1980年代以降、同作品のレンタルビデオやテレビ放映がされるにつれ徐々に再評価されるようになり、今日に至ってもなお多くのファンを魅了している。1998年には当時の資料や対談などを内ジャケットやライナーノーツに掲載した2枚組レーザーディスクも発売されている。2001年、東映50周年記念を機にDVDソフト化希望の映画タイトルを投票により募集したところ、3位にランキングされ、翌年DVD化されて発売された。DVD化により公開当時の直接世代とは言えない1970 - 1980年代生まれの世代にも一気に認知度が高まり、『太陽を盗んだ男』と並んでカルトとも呼べる熱烈なファン層も存在している。
物語の肝は新幹線が時速80キロを下回ると爆発するという状況下の中で繰り広げられる、犯人と国家との攻防劇である。新幹線に爆弾を仕掛けた犯人、危機の回避に全力を尽くす国鉄、犯人逮捕に躍起になる警察、パニックを起こす乗客の姿で主に構成されている。
パニックムービー制作時の典型的な構図ではあるが、「爆弾による脅迫」という内容から、国鉄の協力が一切得られない中で隠し撮り映像や模型での代替といった苦肉の策がとられている。具体的にはゲリラ撮影、別件撮影や他作品との合同撮影、シュノーケルカメラを使った精密な模型による特撮が挙げられ、こうしたことから「撮影技術の進化した現代の観点」から当時のスタッフへの賞賛も大きい。
犯人側の人生背景にも大きくスポットが当てられており、町の零細工場の経営に失敗した男がなぜ犯行に至ったのか、日本の高度経済成長時代への批判を暗示しつつ明らかにされていく。こうした悪役(=犯人側)にもドラマを与え感情移入を狙った描写は邦画ならではのところがあり、単なるパニックムービーとして括れないことが高評価に繋がっている。後に短縮版である『Crisis Express 109』がフランス等海外に輸出されているが、上述のような犯人側のエピソードは割愛されており、単なるテロリストとして扱われている。

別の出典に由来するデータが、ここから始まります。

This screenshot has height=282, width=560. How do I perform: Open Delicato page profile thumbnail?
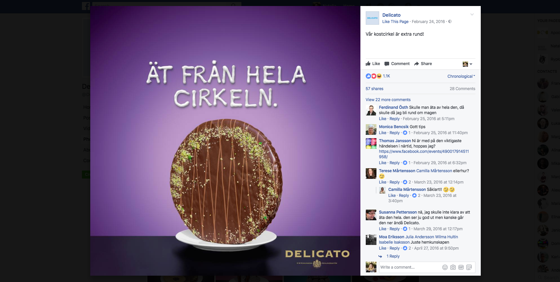tap(372, 18)
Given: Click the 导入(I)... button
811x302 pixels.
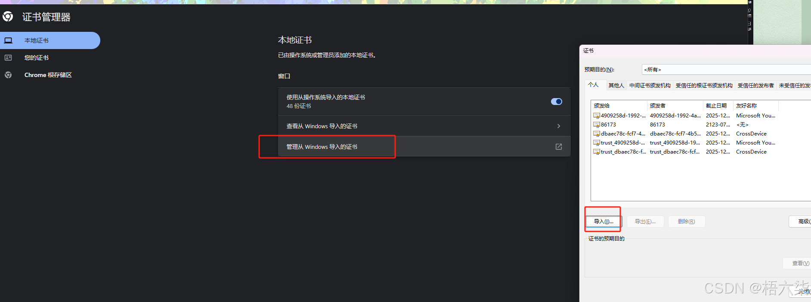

また、「日本沈没がリメイクできたのなら、この作品も……」と現在でもリメイクを希望する声は少なくない。
注意:以降の記述で物語・作品に関する核心部分が明かされています。
ある日、国鉄に脅迫電話がかかってきた。「ひかり109号に爆弾を仕掛けた。その爆弾は時速80キロに達した際スイッチが入りそれ以上の速度で走っていれば問題ないが、再び80キロに減速すると爆発する仕掛けである。信じられないだろうから夕張発追分行きの貨物5790列車にも同様の爆弾を仕掛けた。どこでもいいから好きな所で時速15キロ以下に減速してみろ。爆弾は必ず爆発する。」という。結果、犯人の予告通り貨物列車は爆発、脅迫電話は本物だとわかった。
犯人グループは、経営していた町工場が倒産し妻にも逃げられたリーダーの沖田哲男、元過激派で学生運動家の古賀勝、仕事もないことから生活のため過剰な売血で死に掛けていた所を沖田に拾われた大城浩で、新幹線に爆弾を仕掛け、1人の犠牲者も出さずに身代金を得ようと完全犯罪を計画したつもりであった。
「負け組」の犯人グループと公安・国鉄とのスリルな駆け引き、そして乗員乗客らのパニックが終盤まで続く作品である。
東京発博多行の「ひかり109号」が新横浜駅を定刻通りに通過したころ、国鉄に1本の脅迫電話がかかってきた。